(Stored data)
▬▬▬▬▬▬
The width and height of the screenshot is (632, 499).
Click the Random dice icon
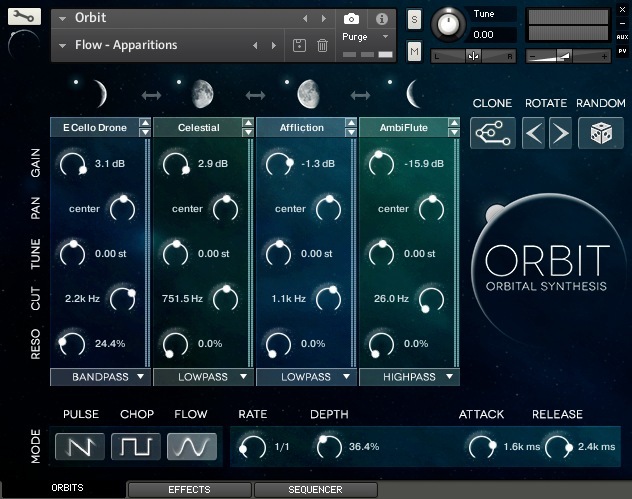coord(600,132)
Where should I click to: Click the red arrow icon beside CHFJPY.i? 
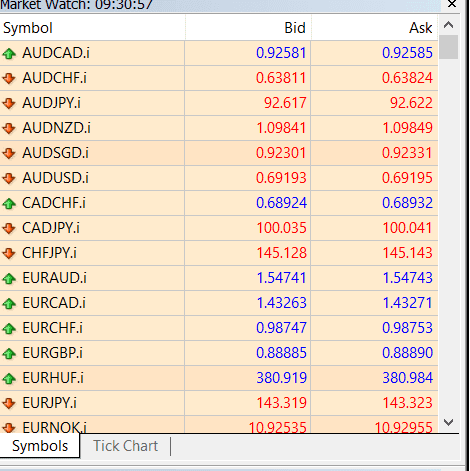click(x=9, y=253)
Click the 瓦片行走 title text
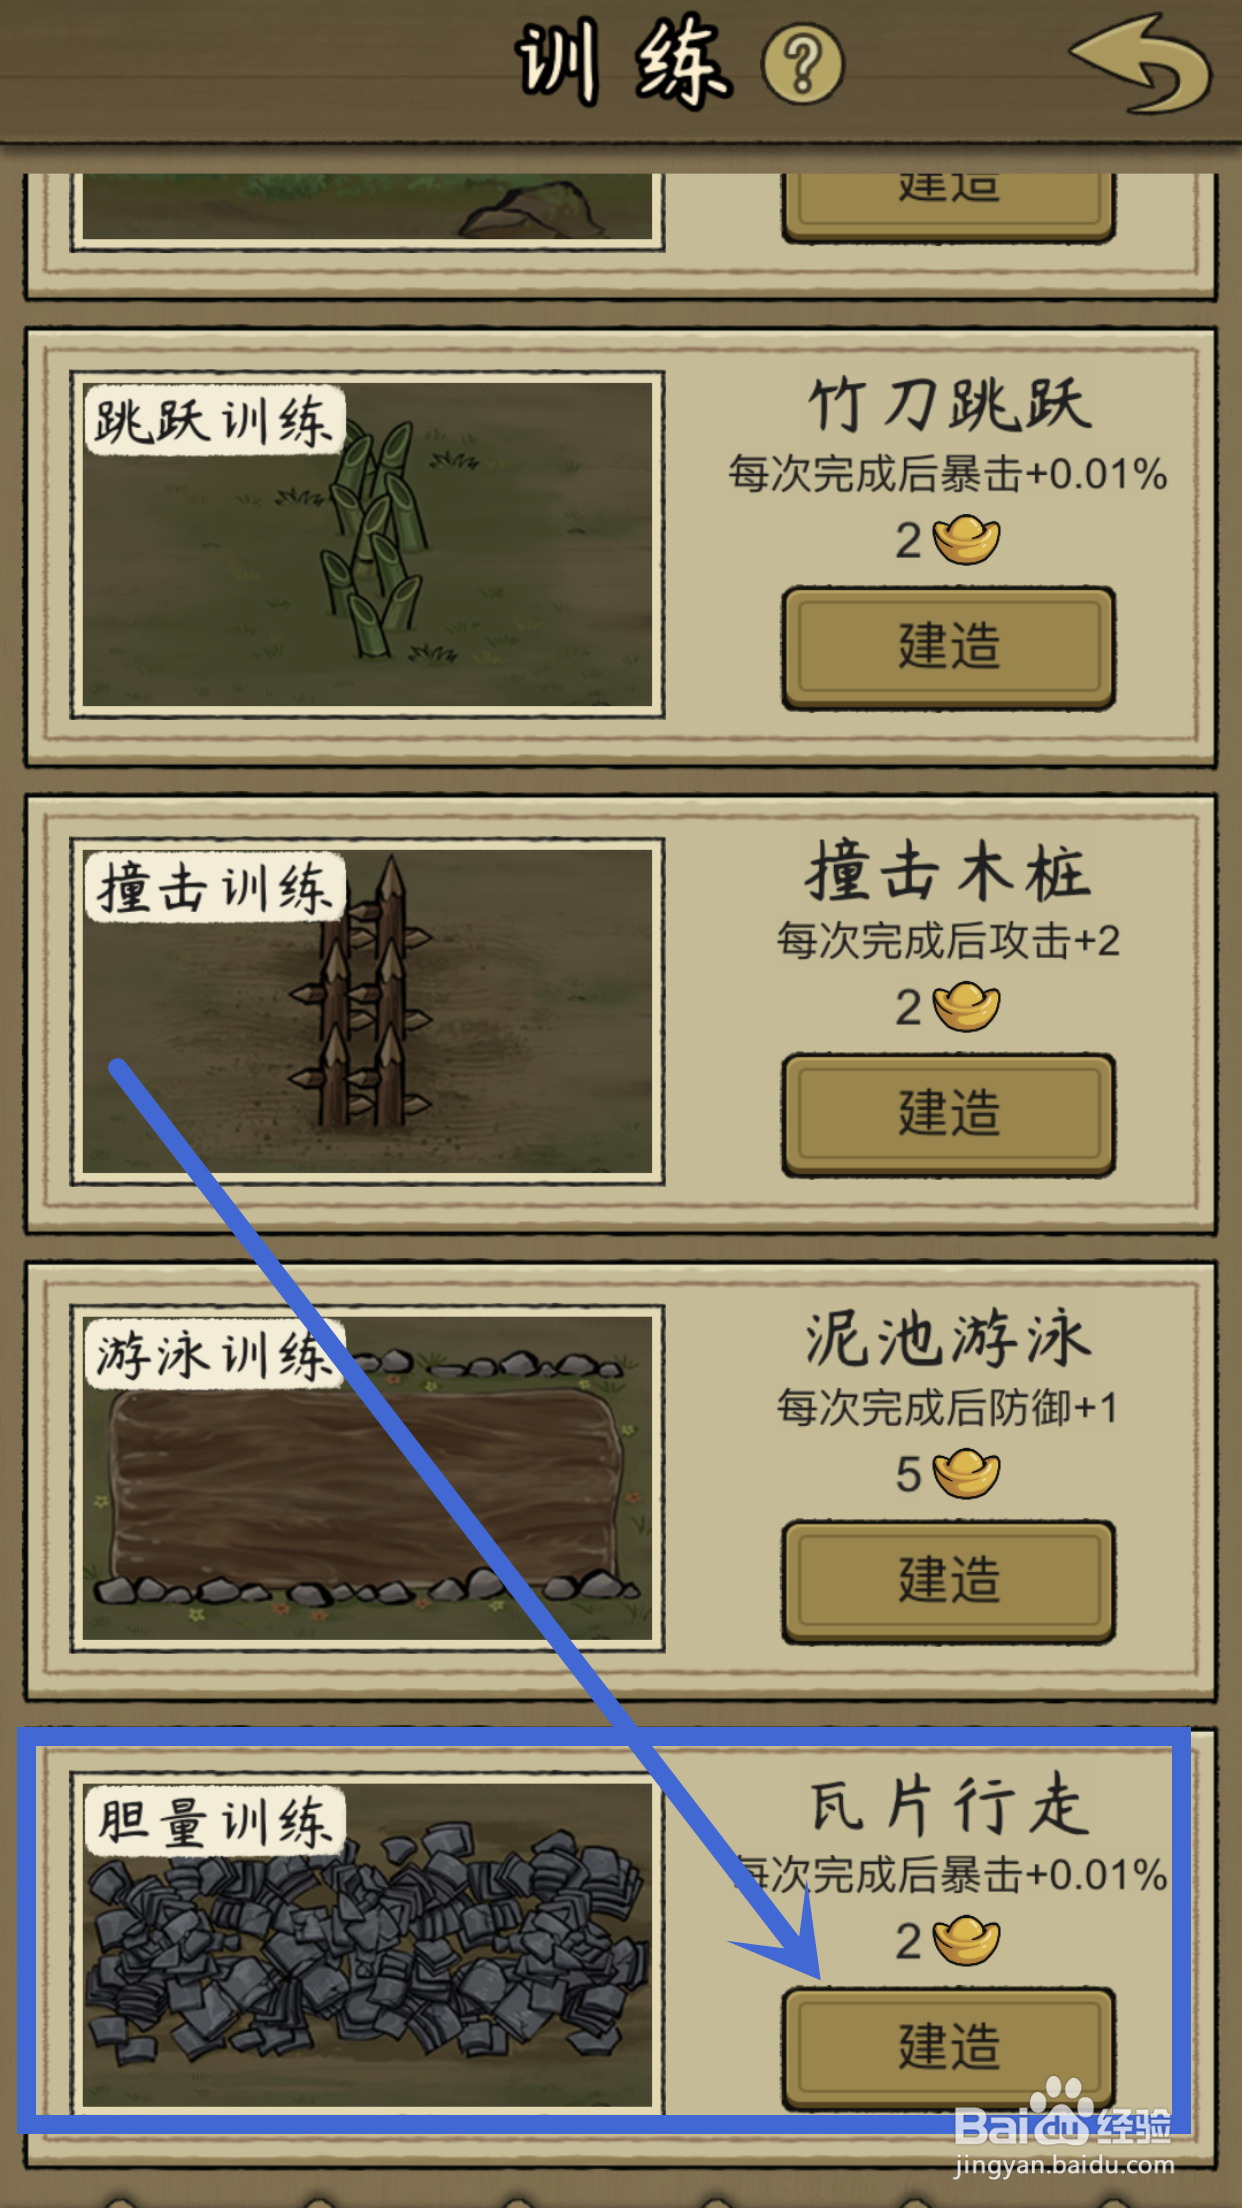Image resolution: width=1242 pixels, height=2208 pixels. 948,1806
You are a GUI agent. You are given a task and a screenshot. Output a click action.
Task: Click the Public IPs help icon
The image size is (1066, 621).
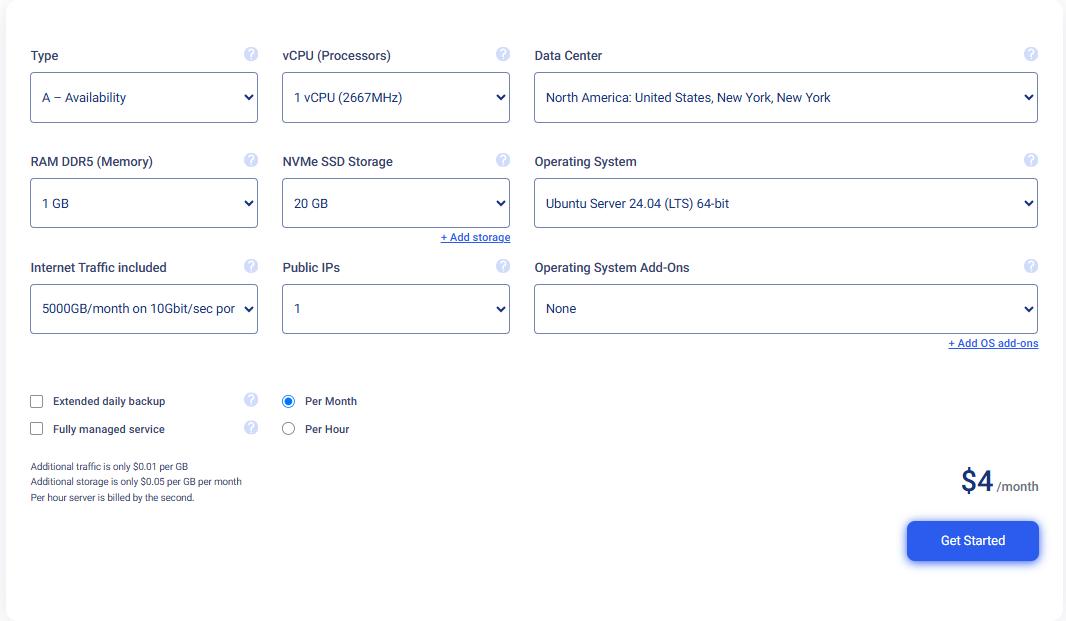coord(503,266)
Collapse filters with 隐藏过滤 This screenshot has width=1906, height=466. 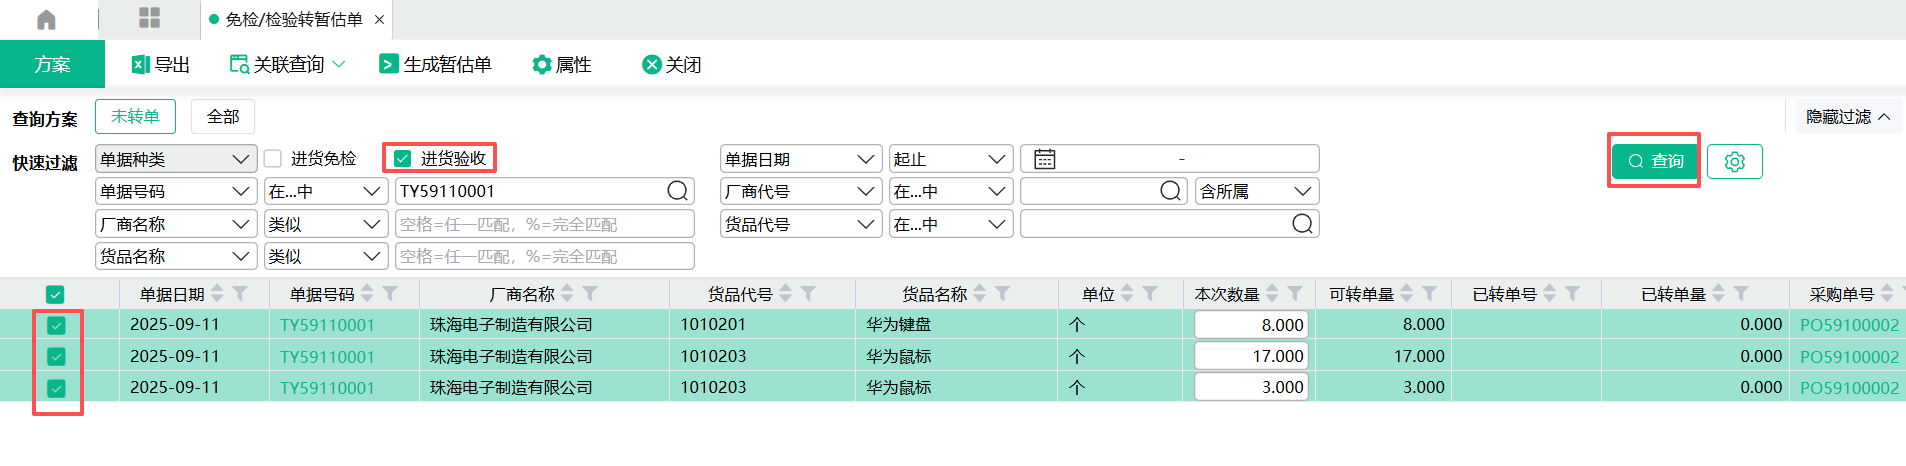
▬▬▬▬▬▬
Reproduce each entry precisely; the pictures stay out.

The width and height of the screenshot is (632, 499).
Click the Random dice icon
coord(600,132)
Where should I click to: Click the red arrow icon beside CHFJPY.i? 
click(x=9, y=253)
Click the 瓦片行走 title text
Image resolution: width=1242 pixels, height=2208 pixels. 948,1806
You are a GUI agent. You are given a task and a screenshot. Output a click action.
Task: Click the Public IPs help icon
The image size is (1066, 621).
coord(503,266)
Collapse filters with 隐藏过滤 This screenshot has width=1906, height=466. 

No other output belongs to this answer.